## DATA UNDER STUDY
[Start of section]

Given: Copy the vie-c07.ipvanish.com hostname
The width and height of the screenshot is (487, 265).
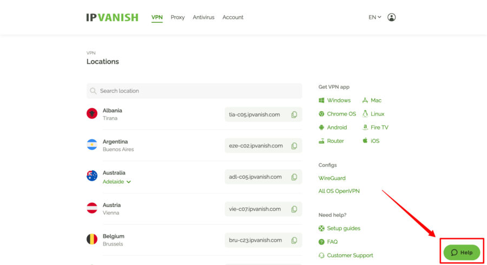Looking at the screenshot, I should [x=294, y=209].
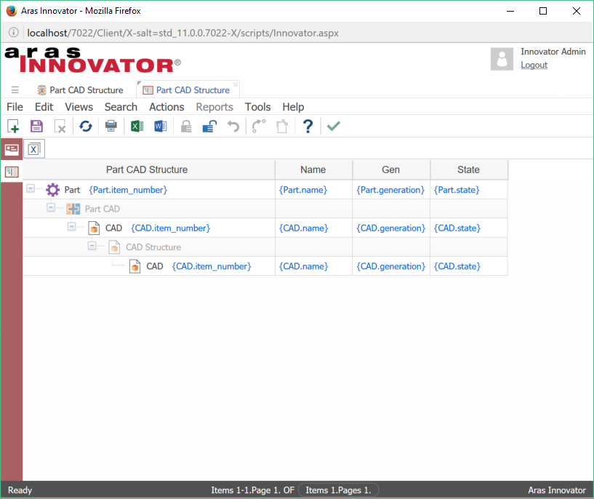Click the Refresh toolbar icon

point(86,127)
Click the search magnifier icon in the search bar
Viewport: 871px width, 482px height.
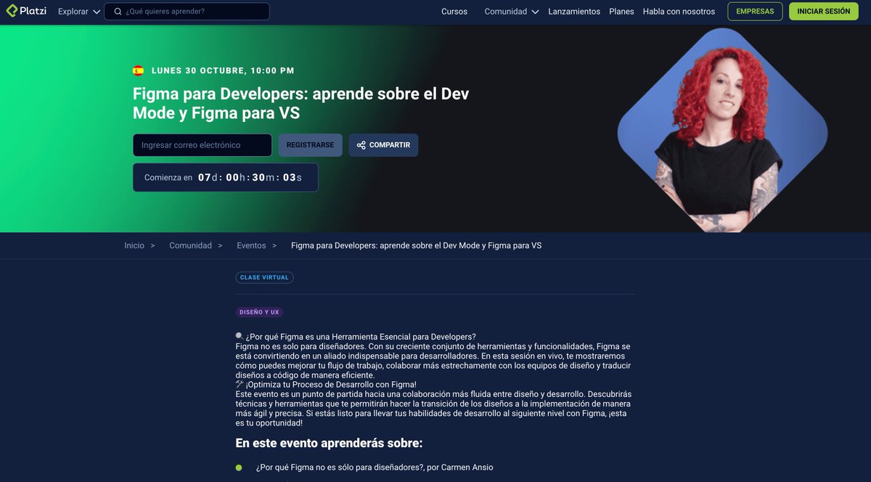click(118, 11)
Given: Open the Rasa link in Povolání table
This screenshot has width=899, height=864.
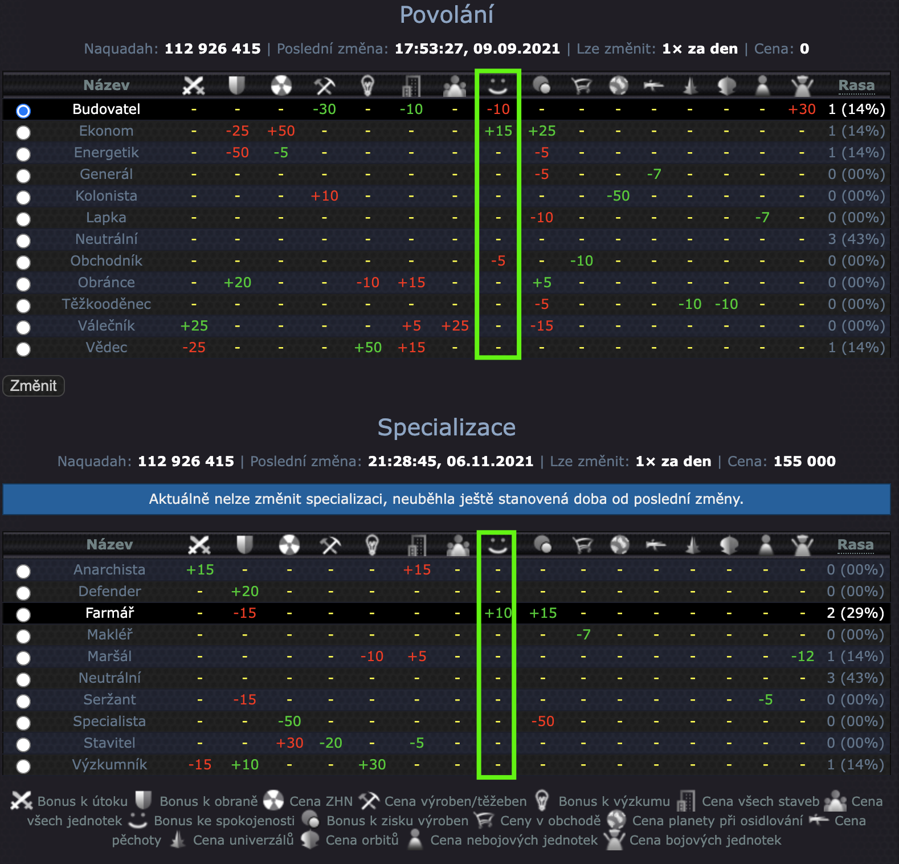Looking at the screenshot, I should tap(856, 85).
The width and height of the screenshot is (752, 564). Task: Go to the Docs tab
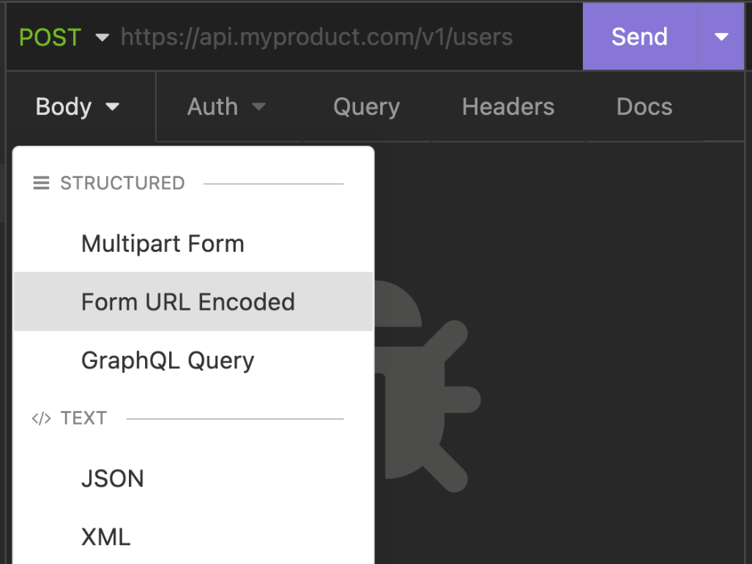pos(644,107)
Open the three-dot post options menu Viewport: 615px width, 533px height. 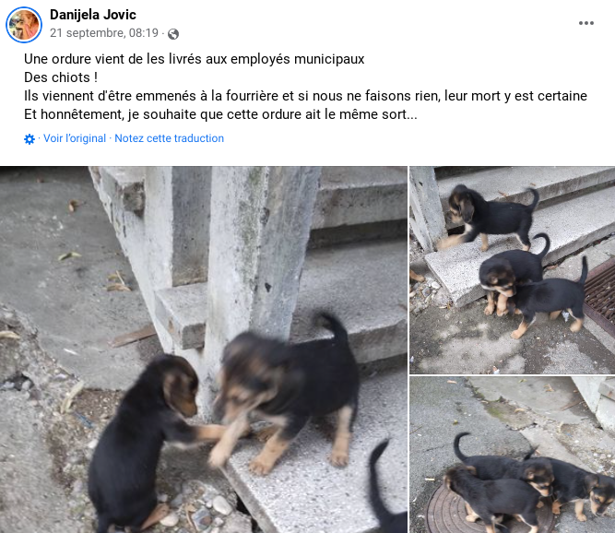point(586,23)
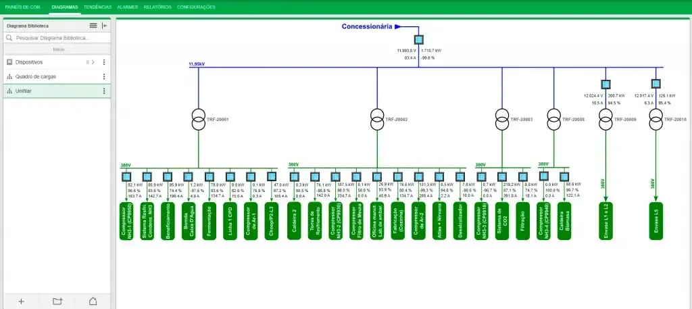The image size is (692, 309).
Task: Select Quadro de cargas diagram item
Action: click(57, 77)
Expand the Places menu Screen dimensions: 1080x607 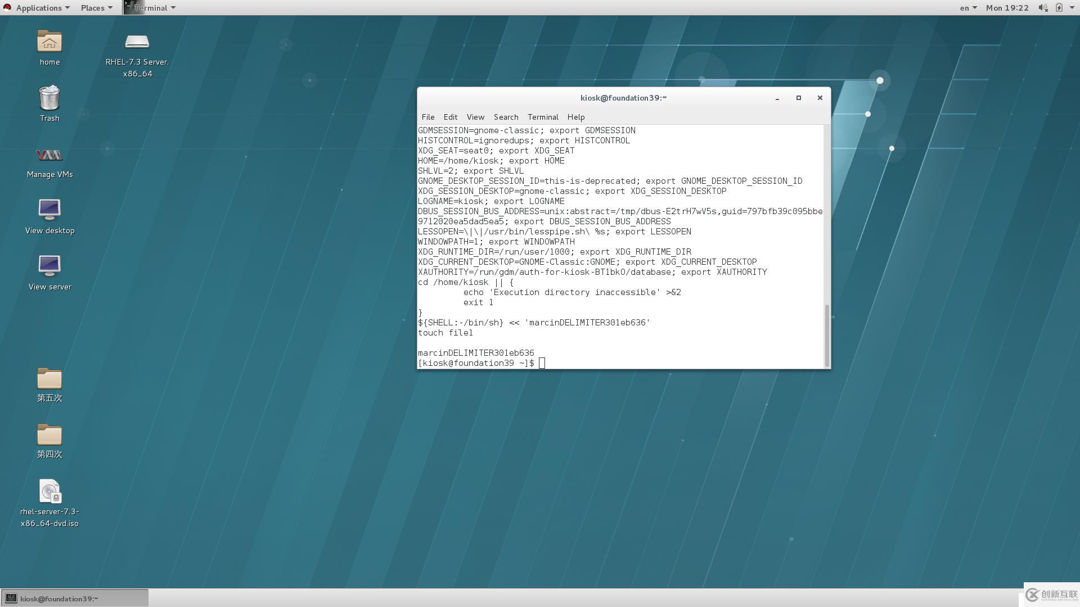(92, 7)
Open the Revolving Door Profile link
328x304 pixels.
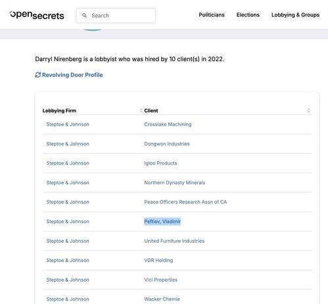pyautogui.click(x=72, y=75)
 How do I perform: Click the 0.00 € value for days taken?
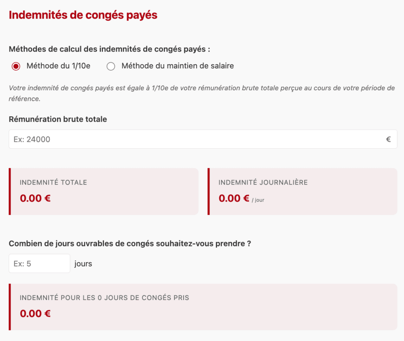(x=35, y=313)
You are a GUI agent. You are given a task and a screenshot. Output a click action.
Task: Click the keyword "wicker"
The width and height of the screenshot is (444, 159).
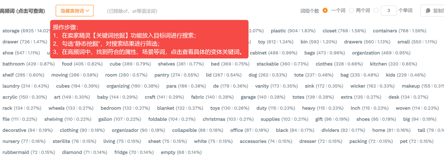(x=358, y=86)
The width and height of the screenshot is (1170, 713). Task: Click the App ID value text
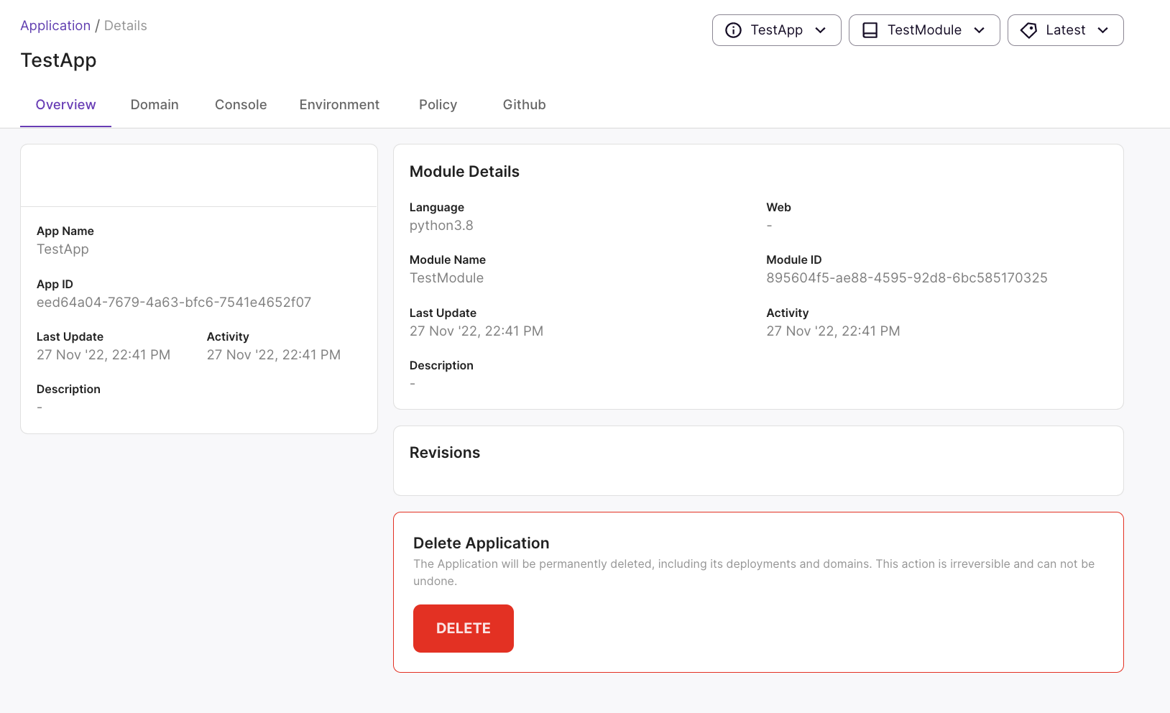coord(174,303)
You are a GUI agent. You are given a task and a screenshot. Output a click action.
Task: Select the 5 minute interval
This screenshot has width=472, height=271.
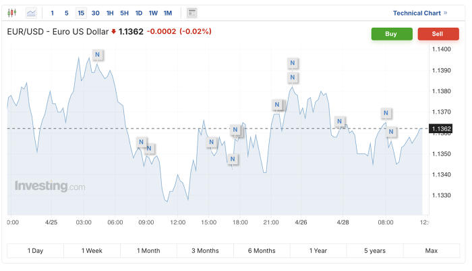click(x=67, y=13)
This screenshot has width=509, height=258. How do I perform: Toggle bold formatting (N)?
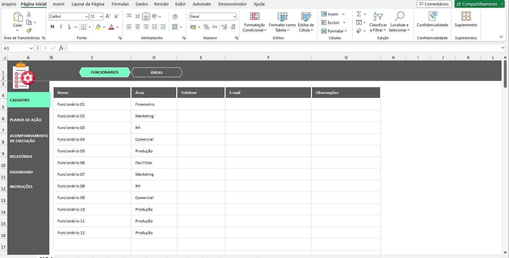(52, 27)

[End of section]

## EXERCISE
Final task for the records above: print exactly the lines from the one that contains "The width and height of the screenshot is (444, 159)." through the last line, both ends included, pictures excluded.

## EXERCISE RESPONSE
The width and height of the screenshot is (444, 159).
(x=358, y=86)
The width and height of the screenshot is (1170, 713). Task: Click the App ID value text
coord(174,303)
You are a GUI agent. You are given a task and a screenshot. Output a click action.
Task: Select the 5 minute interval
This screenshot has width=472, height=271.
click(x=67, y=13)
This screenshot has width=509, height=258. How do I perform: Toggle bold formatting (N)?
(52, 27)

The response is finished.